Working data —
━━━━━━━━

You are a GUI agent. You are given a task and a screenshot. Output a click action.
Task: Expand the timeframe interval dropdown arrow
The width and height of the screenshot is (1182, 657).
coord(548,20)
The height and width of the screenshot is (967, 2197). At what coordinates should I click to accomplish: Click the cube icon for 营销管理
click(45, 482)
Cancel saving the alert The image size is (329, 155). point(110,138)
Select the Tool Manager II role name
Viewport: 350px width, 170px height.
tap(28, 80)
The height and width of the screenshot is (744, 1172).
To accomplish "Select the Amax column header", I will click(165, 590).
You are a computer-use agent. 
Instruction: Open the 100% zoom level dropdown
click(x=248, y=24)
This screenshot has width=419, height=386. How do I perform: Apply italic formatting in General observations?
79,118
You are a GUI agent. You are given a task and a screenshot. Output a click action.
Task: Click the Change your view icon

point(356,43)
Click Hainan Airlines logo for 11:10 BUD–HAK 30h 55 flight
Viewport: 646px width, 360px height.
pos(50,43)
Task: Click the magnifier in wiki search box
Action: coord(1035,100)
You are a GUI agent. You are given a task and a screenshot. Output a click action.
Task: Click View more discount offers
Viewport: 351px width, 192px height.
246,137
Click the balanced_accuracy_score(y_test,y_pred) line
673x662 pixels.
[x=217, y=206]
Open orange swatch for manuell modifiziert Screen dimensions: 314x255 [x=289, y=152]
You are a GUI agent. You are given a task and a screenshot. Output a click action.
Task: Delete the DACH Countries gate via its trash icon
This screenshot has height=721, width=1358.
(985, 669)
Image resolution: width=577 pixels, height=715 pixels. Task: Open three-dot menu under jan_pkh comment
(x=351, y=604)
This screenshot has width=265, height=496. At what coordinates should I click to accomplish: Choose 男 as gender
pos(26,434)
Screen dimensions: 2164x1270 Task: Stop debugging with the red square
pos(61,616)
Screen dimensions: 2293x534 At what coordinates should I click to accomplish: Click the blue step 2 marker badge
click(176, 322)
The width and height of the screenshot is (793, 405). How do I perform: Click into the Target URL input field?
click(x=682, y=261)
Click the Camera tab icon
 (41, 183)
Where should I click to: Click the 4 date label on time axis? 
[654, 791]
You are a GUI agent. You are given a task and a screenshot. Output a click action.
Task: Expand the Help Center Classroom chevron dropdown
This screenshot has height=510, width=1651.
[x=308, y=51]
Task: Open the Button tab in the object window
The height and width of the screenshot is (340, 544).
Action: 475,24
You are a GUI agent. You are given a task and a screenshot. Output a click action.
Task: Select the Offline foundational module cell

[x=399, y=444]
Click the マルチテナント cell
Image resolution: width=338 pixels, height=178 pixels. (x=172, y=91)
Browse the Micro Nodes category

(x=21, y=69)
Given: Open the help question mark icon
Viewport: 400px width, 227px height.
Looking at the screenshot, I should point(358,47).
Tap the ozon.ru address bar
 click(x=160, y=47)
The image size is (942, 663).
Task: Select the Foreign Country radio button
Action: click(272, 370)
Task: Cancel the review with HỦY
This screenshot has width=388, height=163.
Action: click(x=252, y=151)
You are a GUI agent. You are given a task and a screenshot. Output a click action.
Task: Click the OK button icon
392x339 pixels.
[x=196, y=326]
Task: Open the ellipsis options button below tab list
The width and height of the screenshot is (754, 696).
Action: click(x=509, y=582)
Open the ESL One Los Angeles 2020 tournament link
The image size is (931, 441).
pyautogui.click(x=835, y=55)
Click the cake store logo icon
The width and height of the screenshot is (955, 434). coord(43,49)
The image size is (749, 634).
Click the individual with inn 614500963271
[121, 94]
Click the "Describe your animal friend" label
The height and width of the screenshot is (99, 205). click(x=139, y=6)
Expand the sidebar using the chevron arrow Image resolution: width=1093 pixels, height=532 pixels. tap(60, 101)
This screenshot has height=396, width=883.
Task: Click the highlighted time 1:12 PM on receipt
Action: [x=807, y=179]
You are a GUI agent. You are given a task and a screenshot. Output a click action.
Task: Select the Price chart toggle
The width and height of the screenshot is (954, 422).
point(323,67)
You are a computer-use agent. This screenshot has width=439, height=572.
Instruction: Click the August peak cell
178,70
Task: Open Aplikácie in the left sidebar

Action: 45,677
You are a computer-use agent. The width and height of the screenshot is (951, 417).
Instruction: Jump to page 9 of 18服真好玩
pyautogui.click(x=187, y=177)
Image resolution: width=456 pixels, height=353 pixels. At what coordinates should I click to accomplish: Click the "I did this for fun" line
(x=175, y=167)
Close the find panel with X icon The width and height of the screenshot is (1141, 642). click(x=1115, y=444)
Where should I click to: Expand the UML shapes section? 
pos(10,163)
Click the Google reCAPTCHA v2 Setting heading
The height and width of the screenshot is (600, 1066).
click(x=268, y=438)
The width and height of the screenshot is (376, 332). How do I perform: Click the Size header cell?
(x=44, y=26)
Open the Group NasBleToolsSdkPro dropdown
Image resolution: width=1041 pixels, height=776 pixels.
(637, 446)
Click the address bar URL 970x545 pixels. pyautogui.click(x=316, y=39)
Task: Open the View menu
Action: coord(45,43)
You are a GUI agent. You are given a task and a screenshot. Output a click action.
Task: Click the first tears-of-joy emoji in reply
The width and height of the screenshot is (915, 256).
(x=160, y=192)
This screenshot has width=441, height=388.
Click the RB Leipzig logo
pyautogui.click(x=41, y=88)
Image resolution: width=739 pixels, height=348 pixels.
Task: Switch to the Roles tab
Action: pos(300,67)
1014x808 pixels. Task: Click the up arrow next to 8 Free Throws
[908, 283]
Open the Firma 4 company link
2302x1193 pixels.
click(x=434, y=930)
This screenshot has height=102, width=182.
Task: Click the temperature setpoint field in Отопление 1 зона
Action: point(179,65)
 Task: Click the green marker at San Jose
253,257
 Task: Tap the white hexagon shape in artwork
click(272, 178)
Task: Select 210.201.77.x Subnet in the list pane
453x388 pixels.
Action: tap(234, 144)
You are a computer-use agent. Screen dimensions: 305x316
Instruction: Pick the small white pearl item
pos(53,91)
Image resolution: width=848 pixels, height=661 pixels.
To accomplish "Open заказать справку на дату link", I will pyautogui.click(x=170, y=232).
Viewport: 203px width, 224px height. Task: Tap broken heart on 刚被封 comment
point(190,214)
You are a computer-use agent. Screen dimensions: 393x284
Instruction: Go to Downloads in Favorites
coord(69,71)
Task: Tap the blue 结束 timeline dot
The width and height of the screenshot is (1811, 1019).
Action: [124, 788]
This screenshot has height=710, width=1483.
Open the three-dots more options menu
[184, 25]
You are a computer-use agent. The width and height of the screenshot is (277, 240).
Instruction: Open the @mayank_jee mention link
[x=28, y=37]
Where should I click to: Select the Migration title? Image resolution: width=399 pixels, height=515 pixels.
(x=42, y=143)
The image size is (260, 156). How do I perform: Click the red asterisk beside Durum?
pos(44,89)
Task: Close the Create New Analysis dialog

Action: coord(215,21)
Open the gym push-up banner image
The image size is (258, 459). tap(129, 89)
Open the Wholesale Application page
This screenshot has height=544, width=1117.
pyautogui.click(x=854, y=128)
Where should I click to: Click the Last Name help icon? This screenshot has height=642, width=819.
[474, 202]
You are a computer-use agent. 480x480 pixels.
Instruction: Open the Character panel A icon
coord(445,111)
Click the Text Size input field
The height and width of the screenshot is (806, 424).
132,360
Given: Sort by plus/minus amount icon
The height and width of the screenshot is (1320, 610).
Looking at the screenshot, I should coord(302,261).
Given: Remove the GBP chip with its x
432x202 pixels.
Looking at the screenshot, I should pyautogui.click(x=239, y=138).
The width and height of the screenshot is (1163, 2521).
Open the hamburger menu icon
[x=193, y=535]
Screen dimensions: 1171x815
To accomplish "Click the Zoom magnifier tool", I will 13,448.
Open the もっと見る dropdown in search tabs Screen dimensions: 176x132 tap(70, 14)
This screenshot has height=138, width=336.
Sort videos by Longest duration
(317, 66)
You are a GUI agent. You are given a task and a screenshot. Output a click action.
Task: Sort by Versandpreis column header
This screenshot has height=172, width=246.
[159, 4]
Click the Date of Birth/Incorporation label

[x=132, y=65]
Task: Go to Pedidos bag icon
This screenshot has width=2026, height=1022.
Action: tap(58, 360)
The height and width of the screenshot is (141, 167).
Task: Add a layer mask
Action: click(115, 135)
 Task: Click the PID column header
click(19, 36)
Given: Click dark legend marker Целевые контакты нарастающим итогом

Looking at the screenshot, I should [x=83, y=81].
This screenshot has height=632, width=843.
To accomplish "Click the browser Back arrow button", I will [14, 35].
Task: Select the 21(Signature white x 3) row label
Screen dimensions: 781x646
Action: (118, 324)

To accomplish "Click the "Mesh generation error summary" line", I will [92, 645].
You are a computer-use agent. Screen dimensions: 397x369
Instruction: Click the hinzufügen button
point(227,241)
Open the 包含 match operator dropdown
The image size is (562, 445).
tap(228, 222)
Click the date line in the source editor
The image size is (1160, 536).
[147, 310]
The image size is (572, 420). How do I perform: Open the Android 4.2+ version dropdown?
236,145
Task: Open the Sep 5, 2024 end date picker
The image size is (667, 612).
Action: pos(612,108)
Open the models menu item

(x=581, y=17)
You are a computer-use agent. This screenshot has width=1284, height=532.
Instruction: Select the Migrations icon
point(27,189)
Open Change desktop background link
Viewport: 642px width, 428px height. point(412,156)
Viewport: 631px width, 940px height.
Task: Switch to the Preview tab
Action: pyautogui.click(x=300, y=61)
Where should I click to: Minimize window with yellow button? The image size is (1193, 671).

━━━━━━━━

Challenge — Rewrite the section of the material that begins with the line containing "Screen dimensions: 2164x1270" and ends with the line containing "click(x=682, y=261)", changing "Target URL" to "Destination URL" and keeping everything else the same.

Exercise response —
Screen dimensions: 2164x1270 Task: Stop debugging with the red square
pos(61,616)
Screen dimensions: 2293x534 At what coordinates should I click to accomplish: Click the blue step 2 marker badge
click(176, 322)
The width and height of the screenshot is (793, 405). How do I perform: Click into the Destination URL input field?
click(x=682, y=261)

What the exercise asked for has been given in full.